Voilà donc le premier maillon de cette chaîne de malheurs annoncés par le prophète (12. 10). Que David soit rétabli ne l’empêchera pas de connaître l’irritation (verset 21) et les pleurs (verset 36). “Car ce qu’un homme sème, cela aussi il le moissonnera” Galates 6. 7. David s’était rendu coupable de convoitise, d’adultère et de meurtre ; son fils aîné, Amnon, se révèle violent et immoral ; Absalom deviendra un meurtrier. Et Jonadab, le propre neveu du roi, est un complice malicieux, instigateur du mal, qui œuvre d’abord pour le compte d’Amnon (verset 5), puis en faveur d’Absalom (verset 32). Au milieu de cette scène affligeante, la propre fille de David, Tamar, belle, digne et pure, est déshonorée, désolée et sa vie est brisée. Personnellement, David, dépourvu de sagesse, favorise involontairement cette catastrophe (verset 7).
Sans transition, l’amour charnel et pervers d’Amnon est changé en une haine impitoyable, et totalement injustifiée. Il rejette sur Tamar le mépris qu’il a pour lui-même dans son subconscient2. Tamar, elle, chassée et désolée, déchire son vêtement de fille vierge et met ses mains sur sa tête en signe de deuilJérémie 2. 37.

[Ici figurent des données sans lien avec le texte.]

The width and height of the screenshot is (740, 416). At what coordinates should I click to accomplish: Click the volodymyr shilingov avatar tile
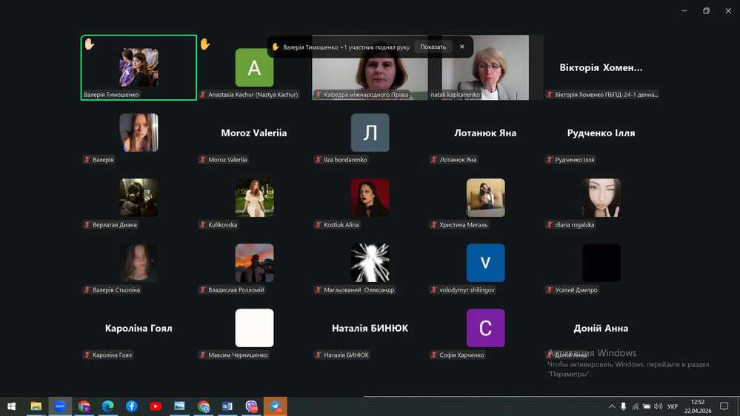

Très irrité, David, le chef de famille, fait preuve néanmoins d’une faiblesse coupable. Il ne semble pas s’occuper de Tamar, et laisse ce soin à Absalom. Mais, avant tout, il ne châtie pas sévèrement Amnon qui ne manifeste ni regret ni repentance. Le grave manque de fermeté de David a certainement exaspéré Absalom et l’a conduit à nourrir des pensées de meurtre et de vengeance à l’égard d’Amnon.
Joab avait dû prendre l’initiative de remettre David au combat (12. 28). Celui-ci met alors sur sa propre tête la couronne du roi ennemi, alors qu’antérieurement, il avait consacré à l’Éternel les objets précieux (8. 11). David manque de discernement en envoyant Tamar chez Amnon (13. 7), et n’adresse pas la moindre réprimande à ce dernier après sa conduite honteuse (verset 21). Plus loin, on le verra céder à Absalom à propos de son invitation d’Amnon (verset 27). Ensuite, il languira de l’absence d’Absalom en exil (verset 39). Enfin, il cédera une fois de plus au mauvais conseil de Joab pour faire revenir Absalom (14. 33). Voilà où en était David. Sa faute avait été effacée ; il était pardonné, mais il n’avait pas retrouvé son discernement spirituel.
Que cette triste histoire nous serve d’avertissement ! Qui peut dire où s’arrêteront les conséquences d’un péché d’une telle gravité ?
“Crains Dieu et garde ses commandements, car c’est là le tout de l’homme, car Dieu amènera toute œuvre en jugement avec tout ce qui est caché, soit bien, soit mal” Ecclésiaste 12. 13, 14.